La Cour de justice de l'UE précise la notion d'employeur dans le transport routier international

L’employeur d’un chauffeur routier international, au sens du droit de l'Union européenne, est l’entreprise qui exerce l’autorité effective sur ce chauffeur routier, supporte la charge salariale correspondante et dispose du pouvoir effectif de le licencier, a estimé la Cour de justice de l'Union européenne dans un arrêt rendu jeudi 16 juillet (affaire C-610/18).

Basée à Chypre, la société AFMB a conclu des conventions avec des entreprises néerlandaises de transport et des contrats de travail avec des chauffeurs routiers internationaux résidant aux Pays-Bas. Elle met les chauffeurs à disposition des entreprises néerlandaises, paie leur salaire et verse des cotisations sociales à l'autorité chypriote. L'affaire porte sur l'identification de l'employeur des chauffeurs, à savoir la société chypriote ou les entreprises néerlandaises de transport, et, in fine, sur la législation en matière de sécurité sociale applicable.

Reprenant à son compte le raisonnement de l'avocat général (EUROPE 12377/19), la Cour estime que la législation néerlandaise s'applique en vertu des règlements (1408/71) sur la couverture sociale des travailleurs se déplaçant dans l'UE et (883/2004) sur la coordination des systèmes de sécurité sociale.

La Cour relève tout d'abord que la relation entre un « employeur » et son « personnel » implique l’existence d’un lien de subordination entre ceux-ci. Selon elle, la conclusion d’un contrat de travail peut être un indicateur de l’existence d’un lien de subordination, mais cette circonstance ne permet pas, à elle seule, de conclure à l’existence d’un tel lien. Il y a lieu d’identifier l’entité exerçant l’autorité effective sur le travailleur, à laquelle incombe la charge salariale correspondante et qui dispose du pouvoir effectif de licencier ce travailleur.

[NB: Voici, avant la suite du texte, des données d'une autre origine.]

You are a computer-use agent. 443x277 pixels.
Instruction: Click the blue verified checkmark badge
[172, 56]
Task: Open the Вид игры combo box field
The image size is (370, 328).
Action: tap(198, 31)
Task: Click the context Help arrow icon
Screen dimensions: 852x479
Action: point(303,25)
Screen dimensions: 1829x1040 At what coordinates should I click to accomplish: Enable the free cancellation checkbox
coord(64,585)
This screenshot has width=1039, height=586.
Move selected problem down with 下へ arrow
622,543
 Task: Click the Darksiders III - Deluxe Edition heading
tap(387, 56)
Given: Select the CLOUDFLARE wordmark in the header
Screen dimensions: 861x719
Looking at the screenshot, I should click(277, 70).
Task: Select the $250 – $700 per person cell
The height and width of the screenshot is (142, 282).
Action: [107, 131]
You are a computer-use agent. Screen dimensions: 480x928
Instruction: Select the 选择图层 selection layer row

Selon la Cour, il s'agissait des entreprises néerlandaises. Avant la conclusion des contrats de travail avec AFMB, les chauffeurs avaient été choisis par ces entreprises et ils ont exercé leur activité, après la conclusion des contrats, pour le compte et au risque de ces entreprises. En outre, la charge effective de leurs salaires était assumée, par le biais de la commission versée à la société chypriote, par les entreprises de transport. Enfin, les entreprises de transport semblaient disposer du pouvoir effectif de licenciement et une partie des chauffeurs étaient, antérieurement à la conclusion des contrats de travail avec AFMB, déjà salariés de ces entreprises.

Enfin, d'après la Cour, une interprétation fondée uniquement sur des considérations formelles, telles que la conclusion d’un contrat de travail, risquerait de compromettre l’objectif des deux règlements en facilitant l'usage de montages artificiels dans le seul but de tirer avantage des différences existant entre les régimes nationaux.